Selected excerpt:
○ ○ ○ ○ ○ ○ ○

South Korean broadcaster SBS News is accused of misogyny for editing out the word “ladies” from its coverage
Following the backlash, SBS News released a statement on Tuesday, noting that it had no intention of distorting Yeoh’s speech.
“We excluded the word because we felt that the message, ‘Don’t let anyone tell you, you are ever past your prime’, isn’t exclusive to women,” the broadcaster said, according to The Strait Times.
SBS News has since deleted the edited segment from YouTube and re-uploaded Yeoh’s full, unedited speech.
However, many viewers described the broadcaster’s move as “censorship” and called for an official apology.
Social media users also highlighted that removing the word “ladies” diminishes the struggles that many women currently face in their careers.
“Michelle Yeoh was specifically talking about women within a specific age range that aren’t being hired because they’re past their prime. By censoring ‘ladies’, it distorts her entire message,” one person commented, according to The Strait Times.

○ ○ ○ ○ ○ ○ ○

Parts of the exercise:
a) Answer these questions about the passage on SBS News:
(i) Which word did SBS News edit out of its coverage?
(ii) On which platform did SBS News re-upload the full, unedited speech?
(iii) Besides calling the move "censorship," what did many viewers call for?
b) Transcribe the part of the passage on SBS News starting at "South Korean broadcaster" and ending at "in their careers.".
Answer using only the passage above.

(Item coordinate data)
○ ○ ○ ○ ○ ○ ○

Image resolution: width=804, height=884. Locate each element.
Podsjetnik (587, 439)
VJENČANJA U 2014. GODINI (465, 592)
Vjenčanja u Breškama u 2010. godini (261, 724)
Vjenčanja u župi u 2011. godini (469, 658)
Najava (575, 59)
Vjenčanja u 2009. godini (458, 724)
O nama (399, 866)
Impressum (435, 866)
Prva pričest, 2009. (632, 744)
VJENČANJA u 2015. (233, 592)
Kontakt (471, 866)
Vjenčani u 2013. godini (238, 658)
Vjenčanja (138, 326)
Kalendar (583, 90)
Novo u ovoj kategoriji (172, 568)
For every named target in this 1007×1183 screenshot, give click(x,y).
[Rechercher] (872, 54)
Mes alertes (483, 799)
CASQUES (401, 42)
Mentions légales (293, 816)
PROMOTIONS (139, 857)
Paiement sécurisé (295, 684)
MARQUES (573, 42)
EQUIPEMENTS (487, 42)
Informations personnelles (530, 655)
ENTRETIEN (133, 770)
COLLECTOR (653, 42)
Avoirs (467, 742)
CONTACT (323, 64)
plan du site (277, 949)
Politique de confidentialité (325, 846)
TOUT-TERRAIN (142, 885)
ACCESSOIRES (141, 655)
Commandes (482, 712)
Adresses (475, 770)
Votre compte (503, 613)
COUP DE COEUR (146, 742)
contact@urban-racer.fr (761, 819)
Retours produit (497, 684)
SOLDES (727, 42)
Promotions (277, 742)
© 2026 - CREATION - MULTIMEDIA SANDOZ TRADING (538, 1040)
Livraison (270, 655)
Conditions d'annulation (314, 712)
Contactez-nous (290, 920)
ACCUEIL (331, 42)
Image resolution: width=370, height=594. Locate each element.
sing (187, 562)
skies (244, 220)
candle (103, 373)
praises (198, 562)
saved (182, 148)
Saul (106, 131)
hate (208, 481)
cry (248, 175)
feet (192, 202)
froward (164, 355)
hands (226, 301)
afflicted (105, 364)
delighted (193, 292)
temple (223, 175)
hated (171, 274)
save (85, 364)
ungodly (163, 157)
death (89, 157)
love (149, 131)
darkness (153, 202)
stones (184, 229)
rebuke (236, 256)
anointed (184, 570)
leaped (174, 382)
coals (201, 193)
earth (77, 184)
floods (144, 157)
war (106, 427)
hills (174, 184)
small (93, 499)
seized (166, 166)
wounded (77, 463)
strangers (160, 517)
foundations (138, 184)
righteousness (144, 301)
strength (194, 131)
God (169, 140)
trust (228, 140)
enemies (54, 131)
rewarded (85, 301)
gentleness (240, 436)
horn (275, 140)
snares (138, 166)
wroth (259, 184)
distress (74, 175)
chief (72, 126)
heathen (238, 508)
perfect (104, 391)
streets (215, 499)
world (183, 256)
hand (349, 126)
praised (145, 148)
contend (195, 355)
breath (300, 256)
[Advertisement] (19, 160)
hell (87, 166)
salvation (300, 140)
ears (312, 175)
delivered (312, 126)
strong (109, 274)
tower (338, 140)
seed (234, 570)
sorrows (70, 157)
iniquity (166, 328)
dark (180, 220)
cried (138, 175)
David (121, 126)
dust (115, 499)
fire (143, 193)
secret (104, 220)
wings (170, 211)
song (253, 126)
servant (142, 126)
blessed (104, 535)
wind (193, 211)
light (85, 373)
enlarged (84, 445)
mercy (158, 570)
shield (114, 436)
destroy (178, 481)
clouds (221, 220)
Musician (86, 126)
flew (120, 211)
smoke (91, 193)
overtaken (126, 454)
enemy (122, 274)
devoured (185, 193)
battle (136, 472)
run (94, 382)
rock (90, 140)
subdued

○ ○ ○ ○ ○ ○ ○

Responses for each task:
a)
(i) "Ladies"
(ii) YouTube
(iii) An official apology

b)
South Korean broadcaster SBS News is accused of misogyny for editing out the word “ladies” from its coverage
Following the backlash, SBS News released a statement on Tuesday, noting that it had no intention of distorting Yeoh’s speech.
“We excluded the word because we felt that the message, ‘Don’t let anyone tell you, you are ever past your prime’, isn’t exclusive to women,” the broadcaster said, according to The Strait Times.
SBS News has since deleted the edited segment from YouTube and re-uploaded Yeoh’s full, unedited speech.
However, many viewers described the broadcaster’s move as “censorship” and called for an official apology.
Social media users also highlighted that removing the word “ladies” diminishes the struggles that many women currently face in their careers.